**SHORT PROBLEM:** Rescale the data from the line with "Where should I click to: Expand" up to and including the line with "Pick kube_pod_init_container_status_running from", and give only those lines. Reproduce them in full, requests included, with every answer coordinate multiplied by 1.85 and rounded to a whole number, halves rounded up.

**PROVIDED MATERIAL:**
»»
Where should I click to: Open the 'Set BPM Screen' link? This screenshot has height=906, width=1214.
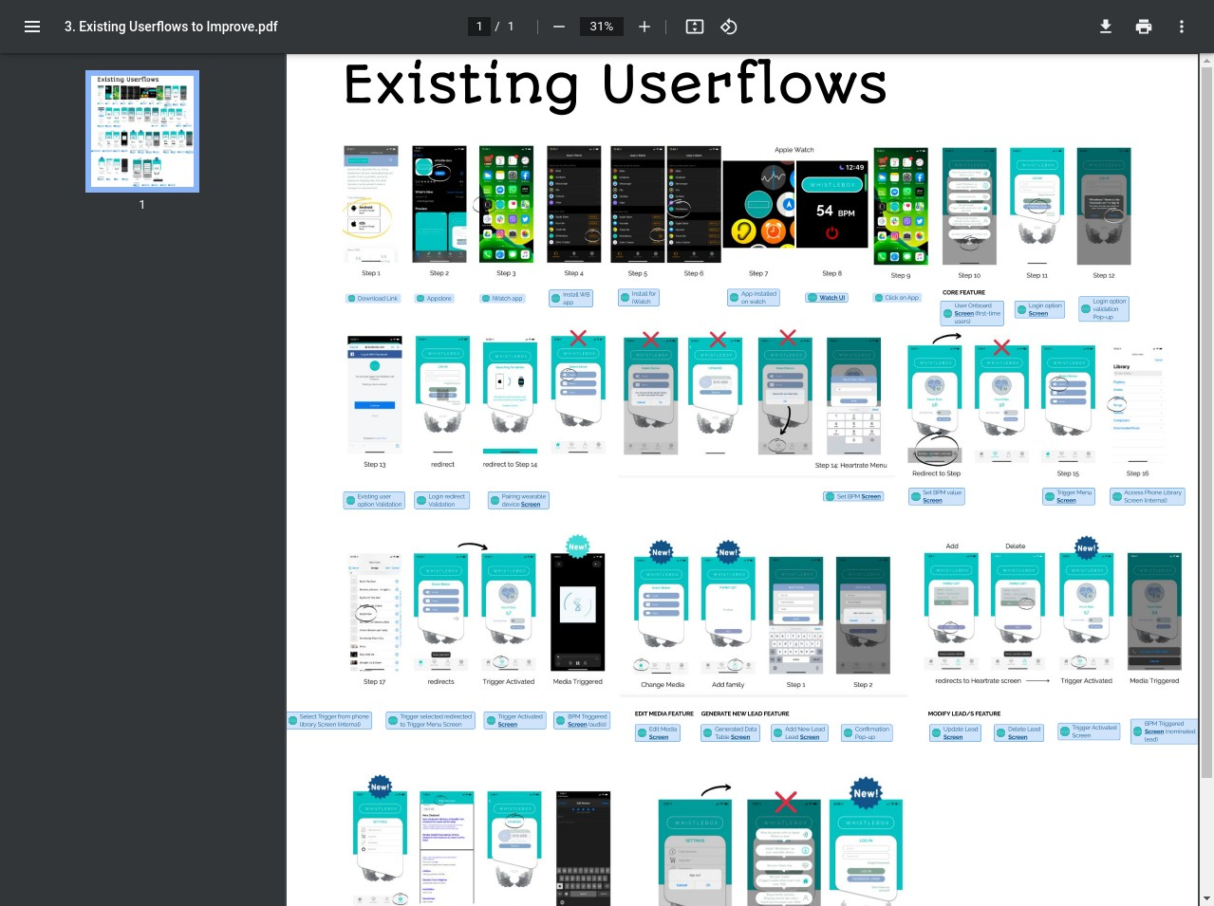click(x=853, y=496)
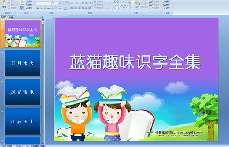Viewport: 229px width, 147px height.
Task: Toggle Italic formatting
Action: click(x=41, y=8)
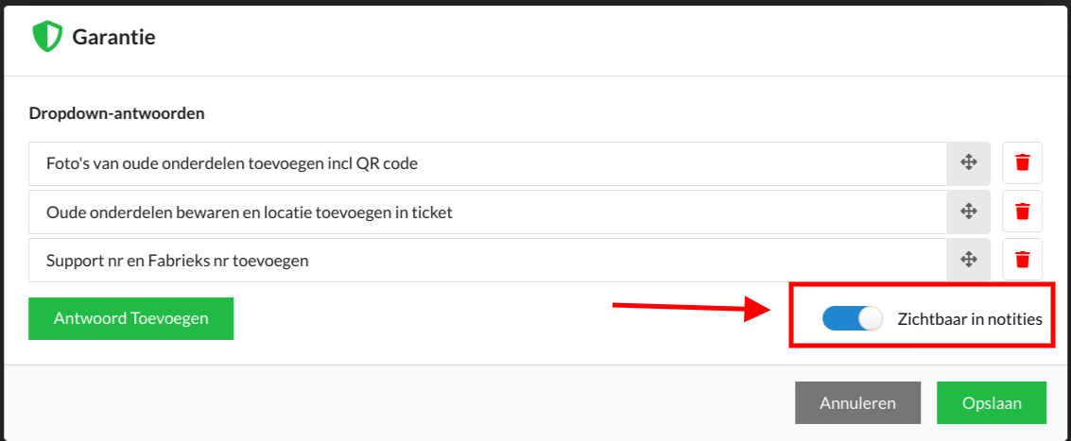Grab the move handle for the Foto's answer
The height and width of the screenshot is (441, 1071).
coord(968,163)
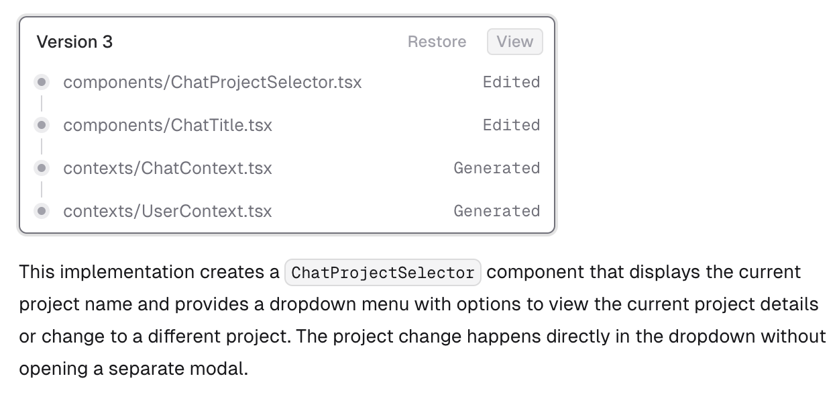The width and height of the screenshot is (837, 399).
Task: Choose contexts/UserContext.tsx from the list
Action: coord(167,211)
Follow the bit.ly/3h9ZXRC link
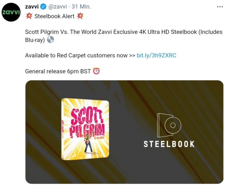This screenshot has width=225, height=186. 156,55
««
»»
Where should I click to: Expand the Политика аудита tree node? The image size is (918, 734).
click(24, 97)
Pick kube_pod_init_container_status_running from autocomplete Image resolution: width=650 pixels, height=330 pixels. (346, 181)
««
**WRITTEN ANSWER:**
Where should I click to: Expand the Политика аудита tree node? The image size is (918, 734).
click(44, 179)
Pick kube_pod_init_container_status_running from autocomplete Image resolution: width=650 pixels, height=330 pixels. (640, 335)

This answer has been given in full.